The Court reiterated in Brown Madonna Press, Inc. vs. Casas that “[i]n illegal dismissal cases, the employer has the burden of proving that the employee’s dismissal was legal. However, to discharge this burden, the employee must first prove, by substantial evidence, that he had been dismissed from employment.”
It bears to point out that in the case at bar, the Labor Arbiter, the NLRC, and even the Court of Appeals, all consistently found that respondent was not able to present substantial evidence of her dismissal. They all rejected the joint affidavit of Mercy and Mea, submitted by respondent, for being partial and biased. It appears that Mercy and Mea executed said affidavits to return a favor as respondent testified for them in their own cases against petitioners.
Equipoise doctrine in relation to burden of evidence
The Court of Appeals only deviated from the findings of the Labor Arbiter and the NLRC by also disregarding Eva’s affidavit, submitted by petitioners to corroborate their allegations, for being insufficient to prove abandonment.
The appellate court then applied the equipoise doctrine: with all things considered equal, all doubts must be resolved in favor of labor, that is, respondent. Given the jurisprudence cited in the preceding paragraphs, the application by the Court of Appeals of the equipoise doctrine and the rule that all doubts should be resolved in favor of labor was misplaced.
Without the joint affidavit of Mercy and Mea, there only remained the bare allegation of respondent that she was dismissed by petitioners on February 5, 2005, which hardly constitute substantial evidence of her dismissal. As both the Labor Arbiter and the NLRC held, since respondent was unable to establish with substantial evidence her dismissal from employment, the burden of proof did not shift to petitioners to prove that her dismissal was for just or authorized cause.
Stating that an employee failed to report for work is not tantamount to defense of abandonment
Citing the case of Nightowl Watchman & Security Agency, Inc. vs. Lumahan, the SC held that as no dismissal was carried out in this case, any consideration of abandonment -as a defense raised by an employer in dismissal situations -was clearly misplaced. To our mind, the CA again committed a reversible error in considering that Nightowl raised abandonment as a defense.
Abandonment, as understood under our labor laws, refers to the deliberate and unjustified refusal of an employee to resume his employment. It is a form of neglect of duty that constitutes just cause for the employer to dismiss the employee. Xxx The critical point the CA missed, however, was the fact that Nightowl never raised abandonment as a defense. What Nightowl persistently argued was that Lumahan stopped reporting for work beginniilg April 22, 1999.
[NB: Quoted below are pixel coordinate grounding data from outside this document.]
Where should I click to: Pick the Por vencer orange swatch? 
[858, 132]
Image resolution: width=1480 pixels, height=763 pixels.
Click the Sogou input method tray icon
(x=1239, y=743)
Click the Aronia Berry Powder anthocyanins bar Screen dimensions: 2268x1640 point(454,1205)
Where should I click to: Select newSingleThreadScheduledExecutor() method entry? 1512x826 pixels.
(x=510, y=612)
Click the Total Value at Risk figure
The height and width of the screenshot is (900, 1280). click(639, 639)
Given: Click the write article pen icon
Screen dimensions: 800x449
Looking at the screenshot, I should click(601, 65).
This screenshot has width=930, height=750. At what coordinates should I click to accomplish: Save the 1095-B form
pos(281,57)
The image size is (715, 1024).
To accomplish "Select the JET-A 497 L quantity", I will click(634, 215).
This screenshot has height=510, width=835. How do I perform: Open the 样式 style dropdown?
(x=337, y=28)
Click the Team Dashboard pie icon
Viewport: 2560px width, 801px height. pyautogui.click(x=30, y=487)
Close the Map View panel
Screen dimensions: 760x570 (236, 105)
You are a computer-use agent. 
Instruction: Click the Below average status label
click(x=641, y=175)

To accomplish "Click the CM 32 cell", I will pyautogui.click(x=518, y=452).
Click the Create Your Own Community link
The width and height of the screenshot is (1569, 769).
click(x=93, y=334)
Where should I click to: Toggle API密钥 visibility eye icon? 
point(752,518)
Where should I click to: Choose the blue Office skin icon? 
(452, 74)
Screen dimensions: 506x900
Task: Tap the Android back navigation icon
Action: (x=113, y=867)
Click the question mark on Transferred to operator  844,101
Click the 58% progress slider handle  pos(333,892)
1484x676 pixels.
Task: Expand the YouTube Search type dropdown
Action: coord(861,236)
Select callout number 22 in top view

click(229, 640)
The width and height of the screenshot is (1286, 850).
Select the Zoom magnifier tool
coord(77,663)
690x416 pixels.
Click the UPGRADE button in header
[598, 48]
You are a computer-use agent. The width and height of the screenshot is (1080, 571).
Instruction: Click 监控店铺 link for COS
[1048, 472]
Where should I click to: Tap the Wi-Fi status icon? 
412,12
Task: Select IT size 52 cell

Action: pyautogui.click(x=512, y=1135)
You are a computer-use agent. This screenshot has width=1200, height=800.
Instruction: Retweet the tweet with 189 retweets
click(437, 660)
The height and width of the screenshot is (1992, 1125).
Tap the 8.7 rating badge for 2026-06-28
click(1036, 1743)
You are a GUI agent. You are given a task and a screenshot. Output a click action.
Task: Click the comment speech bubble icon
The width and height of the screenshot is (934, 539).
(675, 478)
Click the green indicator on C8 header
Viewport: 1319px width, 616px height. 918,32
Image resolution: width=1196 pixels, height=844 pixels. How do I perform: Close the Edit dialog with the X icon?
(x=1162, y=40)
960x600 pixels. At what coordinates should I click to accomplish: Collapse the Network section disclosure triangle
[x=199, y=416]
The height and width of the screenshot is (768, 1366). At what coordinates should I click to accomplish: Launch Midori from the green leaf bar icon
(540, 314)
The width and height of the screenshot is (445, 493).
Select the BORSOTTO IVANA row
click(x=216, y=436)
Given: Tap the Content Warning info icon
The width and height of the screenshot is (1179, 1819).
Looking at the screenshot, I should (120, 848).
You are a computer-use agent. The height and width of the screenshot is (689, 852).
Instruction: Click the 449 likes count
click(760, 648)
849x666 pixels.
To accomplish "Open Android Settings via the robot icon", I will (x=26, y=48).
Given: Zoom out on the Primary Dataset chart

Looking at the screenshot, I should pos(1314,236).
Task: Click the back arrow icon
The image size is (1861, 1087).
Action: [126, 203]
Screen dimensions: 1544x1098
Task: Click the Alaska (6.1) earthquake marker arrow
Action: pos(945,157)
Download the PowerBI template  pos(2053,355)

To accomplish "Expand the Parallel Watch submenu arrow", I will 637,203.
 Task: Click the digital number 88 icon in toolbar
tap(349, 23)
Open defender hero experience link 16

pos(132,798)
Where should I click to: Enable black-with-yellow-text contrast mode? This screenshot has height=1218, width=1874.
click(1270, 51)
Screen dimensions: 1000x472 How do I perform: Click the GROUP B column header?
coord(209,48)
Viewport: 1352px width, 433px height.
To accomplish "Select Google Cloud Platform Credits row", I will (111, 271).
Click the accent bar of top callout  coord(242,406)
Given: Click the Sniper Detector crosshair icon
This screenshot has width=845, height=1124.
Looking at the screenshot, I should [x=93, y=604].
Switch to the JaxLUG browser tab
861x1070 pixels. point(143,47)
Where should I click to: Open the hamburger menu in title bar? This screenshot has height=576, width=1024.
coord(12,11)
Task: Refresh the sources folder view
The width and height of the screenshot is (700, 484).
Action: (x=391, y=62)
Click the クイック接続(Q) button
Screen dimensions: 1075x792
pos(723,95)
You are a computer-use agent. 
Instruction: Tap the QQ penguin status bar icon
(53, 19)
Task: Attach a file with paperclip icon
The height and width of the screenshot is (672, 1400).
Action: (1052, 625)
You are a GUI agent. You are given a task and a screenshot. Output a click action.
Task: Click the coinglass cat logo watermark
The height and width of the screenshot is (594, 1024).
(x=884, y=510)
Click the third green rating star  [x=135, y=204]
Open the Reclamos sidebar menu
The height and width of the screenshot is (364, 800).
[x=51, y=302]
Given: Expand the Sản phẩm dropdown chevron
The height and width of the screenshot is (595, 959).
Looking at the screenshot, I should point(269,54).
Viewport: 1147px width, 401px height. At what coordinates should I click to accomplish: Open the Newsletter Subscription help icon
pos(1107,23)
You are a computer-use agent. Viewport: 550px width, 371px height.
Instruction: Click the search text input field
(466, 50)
Course of action when the employee was not dismissed and also did not abandon his work
In a case where the employee was neither found to have been dismissed nor to have abandoned his/her work, the general course of action is for the Court to dismiss the complaint, direct the employee to return to work, and order the employer to accept the employee.
However, the Court recognized in Nightowl that when a considerable length of time had already passed rendering it impossible for the employee to return to work, the award of separation pay is proper.
Considering that more than ten (10) years had passed since respondent stopped reporting for work on February 5, 2005, up the date of this judgment, it is no longer possible and reasonable for the Court to direct respondent to return to work and order petitioners to accept her.
Under the circumstances, it is just and equitable for the Court instead to award respondent separation pay in an amount equivalent to one ( 1) month salary for every year of service, computed up to the time she stopped working, or until February 4, 2005.